Aim of the task: Return all lines of the records that contain the word "agent".

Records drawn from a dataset
====================

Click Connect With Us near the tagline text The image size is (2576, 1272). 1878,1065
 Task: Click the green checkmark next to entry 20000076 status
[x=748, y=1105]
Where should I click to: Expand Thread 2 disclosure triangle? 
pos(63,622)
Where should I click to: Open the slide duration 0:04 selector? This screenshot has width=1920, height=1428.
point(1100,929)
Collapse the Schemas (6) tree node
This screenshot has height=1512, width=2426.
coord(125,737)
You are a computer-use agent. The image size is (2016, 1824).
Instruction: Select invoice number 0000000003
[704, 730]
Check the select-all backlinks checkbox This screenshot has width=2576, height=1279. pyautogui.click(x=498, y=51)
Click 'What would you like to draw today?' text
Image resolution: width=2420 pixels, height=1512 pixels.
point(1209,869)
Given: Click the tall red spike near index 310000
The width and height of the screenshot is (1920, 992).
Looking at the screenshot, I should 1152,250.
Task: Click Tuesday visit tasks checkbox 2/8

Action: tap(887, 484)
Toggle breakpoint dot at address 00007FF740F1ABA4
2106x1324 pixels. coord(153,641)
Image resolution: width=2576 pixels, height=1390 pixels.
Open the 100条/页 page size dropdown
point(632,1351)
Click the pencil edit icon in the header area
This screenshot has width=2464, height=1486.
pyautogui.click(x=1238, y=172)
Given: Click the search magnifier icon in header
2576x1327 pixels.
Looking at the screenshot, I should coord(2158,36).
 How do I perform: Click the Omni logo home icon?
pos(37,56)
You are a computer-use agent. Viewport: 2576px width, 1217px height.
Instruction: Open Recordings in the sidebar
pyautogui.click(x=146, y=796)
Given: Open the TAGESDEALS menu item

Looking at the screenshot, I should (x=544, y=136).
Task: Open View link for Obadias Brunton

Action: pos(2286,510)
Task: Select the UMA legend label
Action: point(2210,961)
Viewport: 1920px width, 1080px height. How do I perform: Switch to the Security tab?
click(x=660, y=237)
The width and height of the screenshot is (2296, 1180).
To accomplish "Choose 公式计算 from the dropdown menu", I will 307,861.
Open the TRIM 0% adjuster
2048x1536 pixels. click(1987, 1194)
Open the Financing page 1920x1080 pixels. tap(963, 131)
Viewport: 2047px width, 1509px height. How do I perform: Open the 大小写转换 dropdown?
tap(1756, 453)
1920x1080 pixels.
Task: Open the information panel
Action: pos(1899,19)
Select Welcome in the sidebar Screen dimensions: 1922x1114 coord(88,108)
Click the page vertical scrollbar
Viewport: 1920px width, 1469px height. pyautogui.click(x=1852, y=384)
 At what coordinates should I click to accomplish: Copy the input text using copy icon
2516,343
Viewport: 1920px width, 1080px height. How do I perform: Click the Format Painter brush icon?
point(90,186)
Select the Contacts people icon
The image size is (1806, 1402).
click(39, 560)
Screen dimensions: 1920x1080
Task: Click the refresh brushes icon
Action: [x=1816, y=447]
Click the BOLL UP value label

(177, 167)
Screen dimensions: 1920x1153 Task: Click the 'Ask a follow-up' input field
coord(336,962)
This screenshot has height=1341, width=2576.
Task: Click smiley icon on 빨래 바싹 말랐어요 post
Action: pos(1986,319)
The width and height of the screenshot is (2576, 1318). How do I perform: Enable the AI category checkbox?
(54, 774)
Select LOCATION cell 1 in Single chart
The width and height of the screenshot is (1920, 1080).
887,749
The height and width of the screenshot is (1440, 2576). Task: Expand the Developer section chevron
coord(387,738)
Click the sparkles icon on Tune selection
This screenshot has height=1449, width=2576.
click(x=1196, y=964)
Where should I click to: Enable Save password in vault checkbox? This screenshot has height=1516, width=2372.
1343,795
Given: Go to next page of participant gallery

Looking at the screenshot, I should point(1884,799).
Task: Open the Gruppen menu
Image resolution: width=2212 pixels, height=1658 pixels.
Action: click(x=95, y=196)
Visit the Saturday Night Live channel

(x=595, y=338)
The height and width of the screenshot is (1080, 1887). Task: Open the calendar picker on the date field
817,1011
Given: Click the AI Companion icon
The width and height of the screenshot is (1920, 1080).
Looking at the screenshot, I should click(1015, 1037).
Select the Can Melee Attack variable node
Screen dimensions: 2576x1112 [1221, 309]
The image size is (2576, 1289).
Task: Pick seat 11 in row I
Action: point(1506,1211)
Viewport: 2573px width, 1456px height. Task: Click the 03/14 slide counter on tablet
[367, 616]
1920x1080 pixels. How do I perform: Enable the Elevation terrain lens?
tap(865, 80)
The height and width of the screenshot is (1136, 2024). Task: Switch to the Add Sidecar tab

====================

Answer for this exercise:
You are a computer-use agent. The image size is (2016, 1824).
You are a computer-use agent. Viewport: 2576px width, 1217px height.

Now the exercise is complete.